_TASK OBJECTIVE:_
Please copy the entries below word for word, from the first line through the line containing "(x=360, y=4)".
____________________
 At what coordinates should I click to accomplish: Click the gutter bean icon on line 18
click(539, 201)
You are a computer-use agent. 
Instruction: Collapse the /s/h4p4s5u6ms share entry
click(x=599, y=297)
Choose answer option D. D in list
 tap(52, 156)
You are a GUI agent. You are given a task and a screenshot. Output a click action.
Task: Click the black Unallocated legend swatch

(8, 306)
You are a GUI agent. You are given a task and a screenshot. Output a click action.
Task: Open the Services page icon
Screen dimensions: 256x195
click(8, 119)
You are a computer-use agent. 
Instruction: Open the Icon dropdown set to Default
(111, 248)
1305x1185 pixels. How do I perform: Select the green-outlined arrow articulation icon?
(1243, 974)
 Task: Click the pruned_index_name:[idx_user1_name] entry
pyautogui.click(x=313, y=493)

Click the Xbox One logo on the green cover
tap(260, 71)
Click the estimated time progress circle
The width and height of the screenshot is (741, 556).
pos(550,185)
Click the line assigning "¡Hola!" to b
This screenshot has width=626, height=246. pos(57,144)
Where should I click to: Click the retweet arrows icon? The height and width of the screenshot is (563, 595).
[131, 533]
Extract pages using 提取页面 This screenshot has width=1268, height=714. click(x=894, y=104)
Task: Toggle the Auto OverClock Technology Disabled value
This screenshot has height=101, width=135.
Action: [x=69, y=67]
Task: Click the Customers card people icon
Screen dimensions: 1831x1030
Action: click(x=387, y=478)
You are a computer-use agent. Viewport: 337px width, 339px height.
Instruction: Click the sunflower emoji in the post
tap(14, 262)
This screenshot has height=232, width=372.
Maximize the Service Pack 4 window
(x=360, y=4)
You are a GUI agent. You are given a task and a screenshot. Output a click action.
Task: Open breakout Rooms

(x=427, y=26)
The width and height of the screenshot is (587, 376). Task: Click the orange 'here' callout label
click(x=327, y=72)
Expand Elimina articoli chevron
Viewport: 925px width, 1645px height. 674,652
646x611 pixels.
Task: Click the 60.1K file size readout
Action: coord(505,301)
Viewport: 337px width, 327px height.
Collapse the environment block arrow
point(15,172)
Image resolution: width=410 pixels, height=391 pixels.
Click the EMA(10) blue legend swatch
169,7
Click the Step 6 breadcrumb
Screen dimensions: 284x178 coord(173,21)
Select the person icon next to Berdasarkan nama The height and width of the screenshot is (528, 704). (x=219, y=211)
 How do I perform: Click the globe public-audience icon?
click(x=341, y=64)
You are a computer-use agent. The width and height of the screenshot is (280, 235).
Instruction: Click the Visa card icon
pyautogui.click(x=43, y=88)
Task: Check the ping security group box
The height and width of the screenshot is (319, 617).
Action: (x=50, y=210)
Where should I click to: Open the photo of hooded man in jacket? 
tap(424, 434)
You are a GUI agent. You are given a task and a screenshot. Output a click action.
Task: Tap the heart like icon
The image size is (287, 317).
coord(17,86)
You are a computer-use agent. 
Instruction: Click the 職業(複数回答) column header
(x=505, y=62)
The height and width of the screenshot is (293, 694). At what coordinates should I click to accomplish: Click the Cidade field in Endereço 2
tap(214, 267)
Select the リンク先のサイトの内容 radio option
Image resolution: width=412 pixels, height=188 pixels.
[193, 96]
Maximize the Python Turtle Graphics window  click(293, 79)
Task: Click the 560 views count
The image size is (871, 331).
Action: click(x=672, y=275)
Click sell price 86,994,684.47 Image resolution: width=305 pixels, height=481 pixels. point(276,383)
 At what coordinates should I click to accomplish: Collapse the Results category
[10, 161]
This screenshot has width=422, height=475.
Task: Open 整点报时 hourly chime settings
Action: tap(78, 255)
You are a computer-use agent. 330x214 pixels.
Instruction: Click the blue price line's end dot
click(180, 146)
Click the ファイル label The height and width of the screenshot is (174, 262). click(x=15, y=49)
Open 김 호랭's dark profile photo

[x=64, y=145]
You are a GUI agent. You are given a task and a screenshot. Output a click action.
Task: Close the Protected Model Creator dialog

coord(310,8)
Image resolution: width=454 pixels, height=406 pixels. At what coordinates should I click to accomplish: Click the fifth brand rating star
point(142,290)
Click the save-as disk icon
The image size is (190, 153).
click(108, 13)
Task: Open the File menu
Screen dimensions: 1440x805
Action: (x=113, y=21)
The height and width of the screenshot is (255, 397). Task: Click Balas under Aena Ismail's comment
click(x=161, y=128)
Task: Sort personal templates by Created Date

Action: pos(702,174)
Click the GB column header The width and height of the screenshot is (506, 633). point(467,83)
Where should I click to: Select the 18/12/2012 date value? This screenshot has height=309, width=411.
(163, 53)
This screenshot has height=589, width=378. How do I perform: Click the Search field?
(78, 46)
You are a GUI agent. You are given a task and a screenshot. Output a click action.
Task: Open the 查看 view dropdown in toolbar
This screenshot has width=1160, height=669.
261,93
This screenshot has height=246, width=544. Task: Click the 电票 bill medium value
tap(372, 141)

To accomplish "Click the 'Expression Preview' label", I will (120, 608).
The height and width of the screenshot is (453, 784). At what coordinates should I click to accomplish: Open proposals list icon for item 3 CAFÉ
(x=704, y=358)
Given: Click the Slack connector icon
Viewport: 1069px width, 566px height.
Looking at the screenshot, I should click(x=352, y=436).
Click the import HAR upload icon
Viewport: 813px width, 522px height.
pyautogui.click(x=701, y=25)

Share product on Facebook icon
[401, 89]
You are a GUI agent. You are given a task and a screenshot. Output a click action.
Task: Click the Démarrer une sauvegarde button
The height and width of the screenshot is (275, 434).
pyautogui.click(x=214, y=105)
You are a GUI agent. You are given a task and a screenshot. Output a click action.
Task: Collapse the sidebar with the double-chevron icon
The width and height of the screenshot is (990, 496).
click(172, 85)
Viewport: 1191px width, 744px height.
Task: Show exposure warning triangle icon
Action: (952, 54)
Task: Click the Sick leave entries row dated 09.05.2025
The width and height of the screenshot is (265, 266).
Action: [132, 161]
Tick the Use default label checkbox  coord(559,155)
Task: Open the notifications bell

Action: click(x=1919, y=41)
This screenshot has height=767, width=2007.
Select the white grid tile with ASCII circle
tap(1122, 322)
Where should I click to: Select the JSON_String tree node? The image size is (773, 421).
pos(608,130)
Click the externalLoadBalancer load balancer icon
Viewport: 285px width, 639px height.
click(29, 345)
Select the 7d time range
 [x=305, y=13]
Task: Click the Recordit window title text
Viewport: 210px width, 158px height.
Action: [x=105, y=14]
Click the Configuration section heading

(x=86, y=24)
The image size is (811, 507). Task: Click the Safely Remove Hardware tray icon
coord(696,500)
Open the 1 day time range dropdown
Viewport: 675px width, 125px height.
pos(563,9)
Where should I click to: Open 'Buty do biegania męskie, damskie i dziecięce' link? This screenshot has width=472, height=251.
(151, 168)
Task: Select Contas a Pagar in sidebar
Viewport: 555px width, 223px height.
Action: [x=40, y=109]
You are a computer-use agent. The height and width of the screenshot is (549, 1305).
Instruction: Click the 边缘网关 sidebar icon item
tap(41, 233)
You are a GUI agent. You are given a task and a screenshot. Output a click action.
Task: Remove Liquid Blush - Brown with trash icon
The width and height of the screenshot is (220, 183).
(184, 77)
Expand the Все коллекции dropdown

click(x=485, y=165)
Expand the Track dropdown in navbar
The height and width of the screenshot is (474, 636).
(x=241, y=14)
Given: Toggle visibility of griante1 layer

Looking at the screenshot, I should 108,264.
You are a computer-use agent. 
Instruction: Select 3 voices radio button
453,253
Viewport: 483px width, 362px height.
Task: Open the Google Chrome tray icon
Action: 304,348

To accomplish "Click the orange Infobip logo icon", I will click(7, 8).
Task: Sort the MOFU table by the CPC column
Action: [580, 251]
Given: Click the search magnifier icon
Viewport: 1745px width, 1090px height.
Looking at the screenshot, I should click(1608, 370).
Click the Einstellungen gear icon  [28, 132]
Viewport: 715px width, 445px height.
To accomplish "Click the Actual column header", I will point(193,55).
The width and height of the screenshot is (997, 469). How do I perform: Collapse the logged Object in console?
____________________
_FINISHED ANSWER:_
 At what coordinates should I click to accomplish: Click the gutter bean icon on line 18
click(539, 201)
You are a computer-use agent. 
Instruction: Collapse the /s/h4p4s5u6ms share entry
click(x=599, y=297)
Choose answer option D. D in list
 tap(52, 156)
You are a GUI agent. You are given a task and a screenshot. Output a click action.
Task: Click the black Unallocated legend swatch

(8, 306)
You are a GUI agent. You are given a task and a screenshot. Output a click action.
Task: Open the Services page icon
Screen dimensions: 256x195
click(8, 119)
You are a computer-use agent. 
Instruction: Open the Icon dropdown set to Default
(111, 248)
1305x1185 pixels. How do I perform: Select the green-outlined arrow articulation icon?
(1243, 974)
 Task: Click the pruned_index_name:[idx_user1_name] entry
pyautogui.click(x=313, y=493)

Click the Xbox One logo on the green cover
tap(260, 71)
Click the estimated time progress circle
The width and height of the screenshot is (741, 556).
pos(550,185)
Click the line assigning "¡Hola!" to b
This screenshot has width=626, height=246. pos(57,144)
Where should I click to: Click the retweet arrows icon? The height and width of the screenshot is (563, 595).
[131, 533]
Extract pages using 提取页面 This screenshot has width=1268, height=714. click(x=894, y=104)
Task: Toggle the Auto OverClock Technology Disabled value
This screenshot has height=101, width=135.
Action: [x=69, y=67]
Task: Click the Customers card people icon
Screen dimensions: 1831x1030
Action: click(x=387, y=478)
You are a computer-use agent. Viewport: 337px width, 339px height.
Instruction: Click the sunflower emoji in the post
tap(14, 262)
This screenshot has height=232, width=372.
Maximize the Service Pack 4 window
(x=360, y=4)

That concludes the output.